И хорошо еще, что нет ветра: ни одна искра не долетит до крыши.
Внезапно она обернулась и замерла: все тело ее напряглось, словно у пойнтера, делающего стойку.
Расширенными от ужаса глазами она смотрела в глубь крытого перехода, ведущего в кухню. Из кухни тянуло
дымом!
На бегу, где-то между холлом и кухней, она положила младенца на пол. Вырвалась из цепких ручонок Уэйда,
отпихнув его к стене, вбежала в полную дыма кухню и попятилась, сразу закашлявшись. Дым ел глаза, и слезы
потекли у нее по щекам. Но она ринулась вперед, прикрыв нос и рот подолом юбки.
В кухне, слабо освещенной одним маленьким оконцем, ничего нельзя было разглядеть из-за густых клубов
дыма, но Скарлетт услышала шипенье и потрескивание огня. Прищурившись, прикрывая глаза рукой, она
всматривалась в дымовую завесу и увидела языки пламени, расползавшиеся по полу, ползущие к стенам. Кто-то
вытащил из топившегося очага горящие поленья, разбросал их по всей кухне, и сухой, как трут, сосновый пол
мгновенно занялся, заглатывая огонь, как воду.
Скарлетт метнулась обратно в столовую и схватила ковер, с грохотом опрокинув при этом два стула.
«Мне же нипочем не затушить пожара… Нипочем, нипочем! О господи, если бы кто-нибудь помог! Пропал
дом… пропал! О боже мой, боже мой! Вот что этот коротконогий мерзавец держал на уме, когда сказал, что мы
его еще попомним! Ах, зачем я не отдала ему сабли!»
Пробегая по переходу, она заметила своего сынишку – он забился в угол, прижимая к себе саблю. Глаза у
него были закрыты и личико застыло в каком-то расслабленном, неестественном покое.
«Господи! Он умер! Умер от страха!» – промелькнула у нее порожденная отчаянием мысль, но она побежала
дальше – в конец перехода, где возле кухонной двери всегда стояла бадья с питьевой водой.

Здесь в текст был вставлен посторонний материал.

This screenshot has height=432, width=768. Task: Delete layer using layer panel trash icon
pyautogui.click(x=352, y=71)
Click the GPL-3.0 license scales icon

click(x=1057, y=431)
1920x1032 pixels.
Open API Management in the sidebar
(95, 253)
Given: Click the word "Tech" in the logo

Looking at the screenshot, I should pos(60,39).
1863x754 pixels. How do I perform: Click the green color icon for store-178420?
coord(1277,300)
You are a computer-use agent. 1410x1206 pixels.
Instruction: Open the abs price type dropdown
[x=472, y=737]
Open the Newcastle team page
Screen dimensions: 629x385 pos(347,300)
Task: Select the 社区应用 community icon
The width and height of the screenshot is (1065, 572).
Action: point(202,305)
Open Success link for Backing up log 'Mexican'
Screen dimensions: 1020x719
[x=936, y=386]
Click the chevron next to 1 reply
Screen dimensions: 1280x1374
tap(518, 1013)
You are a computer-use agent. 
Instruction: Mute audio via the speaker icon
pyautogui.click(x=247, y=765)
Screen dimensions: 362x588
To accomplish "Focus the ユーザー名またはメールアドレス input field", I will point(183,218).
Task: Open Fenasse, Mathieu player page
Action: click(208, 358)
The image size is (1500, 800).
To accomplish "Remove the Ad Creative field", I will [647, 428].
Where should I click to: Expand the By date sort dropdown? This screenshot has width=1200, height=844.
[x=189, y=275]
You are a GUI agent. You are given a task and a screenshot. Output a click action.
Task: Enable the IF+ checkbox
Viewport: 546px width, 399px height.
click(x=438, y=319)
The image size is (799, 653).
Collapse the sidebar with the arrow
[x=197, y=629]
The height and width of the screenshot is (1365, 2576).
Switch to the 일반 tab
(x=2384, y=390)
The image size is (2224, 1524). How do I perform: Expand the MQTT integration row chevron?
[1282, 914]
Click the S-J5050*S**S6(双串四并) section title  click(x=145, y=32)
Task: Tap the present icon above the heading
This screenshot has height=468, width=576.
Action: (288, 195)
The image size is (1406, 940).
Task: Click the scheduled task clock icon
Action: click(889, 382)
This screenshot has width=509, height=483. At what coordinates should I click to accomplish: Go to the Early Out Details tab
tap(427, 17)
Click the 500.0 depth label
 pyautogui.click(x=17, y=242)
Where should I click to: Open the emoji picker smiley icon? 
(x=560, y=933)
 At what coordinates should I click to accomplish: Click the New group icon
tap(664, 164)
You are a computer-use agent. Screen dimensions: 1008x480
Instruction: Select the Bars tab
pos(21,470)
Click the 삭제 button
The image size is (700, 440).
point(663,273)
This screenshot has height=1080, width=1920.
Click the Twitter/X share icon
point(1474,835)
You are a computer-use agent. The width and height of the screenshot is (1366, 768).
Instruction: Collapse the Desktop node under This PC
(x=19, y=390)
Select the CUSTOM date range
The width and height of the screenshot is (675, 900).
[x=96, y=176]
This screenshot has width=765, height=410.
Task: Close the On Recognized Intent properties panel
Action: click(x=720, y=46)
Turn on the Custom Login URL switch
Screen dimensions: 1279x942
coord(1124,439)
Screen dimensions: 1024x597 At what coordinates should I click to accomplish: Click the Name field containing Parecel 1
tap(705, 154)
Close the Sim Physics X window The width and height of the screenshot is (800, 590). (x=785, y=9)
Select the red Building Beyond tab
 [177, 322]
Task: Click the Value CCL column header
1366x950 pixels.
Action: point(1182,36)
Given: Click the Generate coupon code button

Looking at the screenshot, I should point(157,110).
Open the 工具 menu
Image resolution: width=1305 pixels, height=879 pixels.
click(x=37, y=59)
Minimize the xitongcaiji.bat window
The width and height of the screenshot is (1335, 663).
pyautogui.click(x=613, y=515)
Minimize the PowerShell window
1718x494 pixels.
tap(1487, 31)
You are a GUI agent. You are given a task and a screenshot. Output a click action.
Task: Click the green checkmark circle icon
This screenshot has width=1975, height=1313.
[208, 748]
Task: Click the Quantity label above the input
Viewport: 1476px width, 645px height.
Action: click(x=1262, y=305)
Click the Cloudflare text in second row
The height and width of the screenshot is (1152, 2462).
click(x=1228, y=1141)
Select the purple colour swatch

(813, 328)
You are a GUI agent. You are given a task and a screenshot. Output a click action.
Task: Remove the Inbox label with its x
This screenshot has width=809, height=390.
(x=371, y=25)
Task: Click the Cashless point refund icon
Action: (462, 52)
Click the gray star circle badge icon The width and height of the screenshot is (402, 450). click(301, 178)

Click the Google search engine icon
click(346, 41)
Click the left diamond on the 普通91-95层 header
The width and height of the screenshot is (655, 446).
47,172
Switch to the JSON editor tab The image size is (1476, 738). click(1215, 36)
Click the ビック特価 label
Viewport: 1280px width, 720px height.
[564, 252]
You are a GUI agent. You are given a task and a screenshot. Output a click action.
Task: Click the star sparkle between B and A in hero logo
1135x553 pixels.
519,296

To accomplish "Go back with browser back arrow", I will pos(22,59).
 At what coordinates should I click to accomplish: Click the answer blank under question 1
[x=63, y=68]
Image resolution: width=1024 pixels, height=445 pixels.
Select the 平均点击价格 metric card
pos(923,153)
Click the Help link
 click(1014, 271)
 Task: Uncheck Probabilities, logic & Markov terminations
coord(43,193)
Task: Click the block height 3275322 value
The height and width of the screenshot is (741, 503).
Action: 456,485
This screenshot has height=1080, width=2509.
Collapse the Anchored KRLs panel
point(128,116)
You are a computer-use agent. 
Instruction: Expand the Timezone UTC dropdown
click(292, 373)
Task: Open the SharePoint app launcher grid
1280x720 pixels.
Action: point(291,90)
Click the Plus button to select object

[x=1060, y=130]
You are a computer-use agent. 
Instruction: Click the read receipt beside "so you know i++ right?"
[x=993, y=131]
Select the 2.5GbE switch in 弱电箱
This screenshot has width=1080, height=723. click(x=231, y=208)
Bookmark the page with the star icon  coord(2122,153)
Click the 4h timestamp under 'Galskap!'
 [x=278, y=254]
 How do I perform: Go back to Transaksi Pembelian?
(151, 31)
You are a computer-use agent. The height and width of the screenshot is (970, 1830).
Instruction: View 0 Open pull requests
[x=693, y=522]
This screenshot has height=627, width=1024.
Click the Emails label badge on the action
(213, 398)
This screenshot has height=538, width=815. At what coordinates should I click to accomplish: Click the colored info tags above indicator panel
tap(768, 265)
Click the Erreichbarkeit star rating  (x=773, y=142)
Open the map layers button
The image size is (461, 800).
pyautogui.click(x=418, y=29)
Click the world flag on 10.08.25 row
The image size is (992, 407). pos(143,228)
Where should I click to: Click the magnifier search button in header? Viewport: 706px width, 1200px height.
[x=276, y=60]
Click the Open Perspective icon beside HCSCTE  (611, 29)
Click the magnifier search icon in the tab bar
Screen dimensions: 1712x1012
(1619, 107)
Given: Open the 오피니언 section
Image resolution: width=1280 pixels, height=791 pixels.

Она сунула ковер в бадью и, набрав побольше воздуха в легкие, ринулась снова в темную от дыма кухню,
плотно захлопнув за собой дверь. Целую, как ей показалось, вечность она, кашляя, задыхаясь, кружилась по
кухне. Била и била мокрым ковром по струйкам огня, змеившимся вокруг нее. Дважды загорался подол ее
длинной юбки, и она тушила его голыми руками. Ее одурял тошнотворный запах паленых волос, выпавших из
прически вместе со шпильками и рассыпавшихся по плечам. Но куда бы она ни повернулась, языки пламени
тотчас взвивались у нее за спиной, все ближе и ближе к стенам, крытому переходу, ведущему в дом. Огненные
змейки вились, плясали вокруг нее, и, теряя силы, она понимала, что все ее усилия тщетны.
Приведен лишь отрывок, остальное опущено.